Nature Communications ( IF 14.7 ) Pub Date : 2024-06-11 , DOI: 10.1038/s41467-024-49388-6 Juan-Ni Wu 1 , Tong Wang 1 , Yue Chen 1 , Li-Juan Tang 1 , Hai-Long Wu 1 , Ru-Qin Yu 1
Effective representation of molecules is a crucial factor affecting the performance of artificial intelligence models. This study introduces a flexible, fragment-based, multiscale molecular representation framework called t-SMILES (tree-based SMILES) with three code algorithms: TSSA (t-SMILES with shared atom), TSDY (t-SMILES with dummy atom but without ID) and TSID (t-SMILES with ID and dummy atom).

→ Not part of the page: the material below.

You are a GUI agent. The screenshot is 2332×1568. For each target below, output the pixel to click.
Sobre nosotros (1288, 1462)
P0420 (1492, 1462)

It describes molecules using SMILES-type strings obtained by performing a breadth-first search on a full binary tree formed from a fragmented molecular graph. Systematic evaluations using JTVAE, BRICS, MMPA, and Scaffold show the feasibility of constructing a multi-code molecular description system, where various descriptions complement each other, enhancing the overall performance. In addition, it can avoid overfitting and achieve higher novelty scores while maintaining reasonable similarity on labeled low-resource datasets, regardless of whether the model is original, data-augmented, or pre-trained then fine-tuned. Furthermore, it significantly outperforms classical SMILES, DeepSMILES, SELFIES and baseline models in goal-directed tasks. And it surpasses state-of-the-art fragment, graph and SMILES based approaches on ChEMBL, Zinc, and QM9.
中文翻译:
t-SMILES:用于从头配体设计的基于片段的分子表示框架
分子的有效表示是影响人工智能模型性能的关键因素。本研究引入了一种灵活的、基于片段的多尺度分子表示框架,称为 t-SMILES(基于树的 SMILES),具有三种代码算法:TSSA(具有共享原子的 t-SMILES)、TSDY(具有虚拟原子但没有 ID 的 t-SMILES) )和 TSID(带有 ID 和虚拟原子的 t-SMILES)。它使用 SMILES 类型的字符串来描述分子,该字符串是通过对由碎片分子图形成的完整二叉树执行广度优先搜索而获得的。使用 JTVAE、BRICS、MMPA 和 Scaffold 进行的系统评估表明了构建多代码分子描述系统的可行性,其中各种描述相互补充,提高了整体性能。此外,它可以避免过度拟合并获得更高的新颖性分数,同时在标记的低资源数据集上保持合理的相似性,无论模型是原始的、数据增强的还是预先训练然后微调的。此外,它在目标导向任务中显着优于经典的 SMILES、DeepSMILES、SELFIES 和基线模型。它超越了基于 ChEMBL、Zinc 和 QM9 的最先进的片段、图形和 SMILES 方法。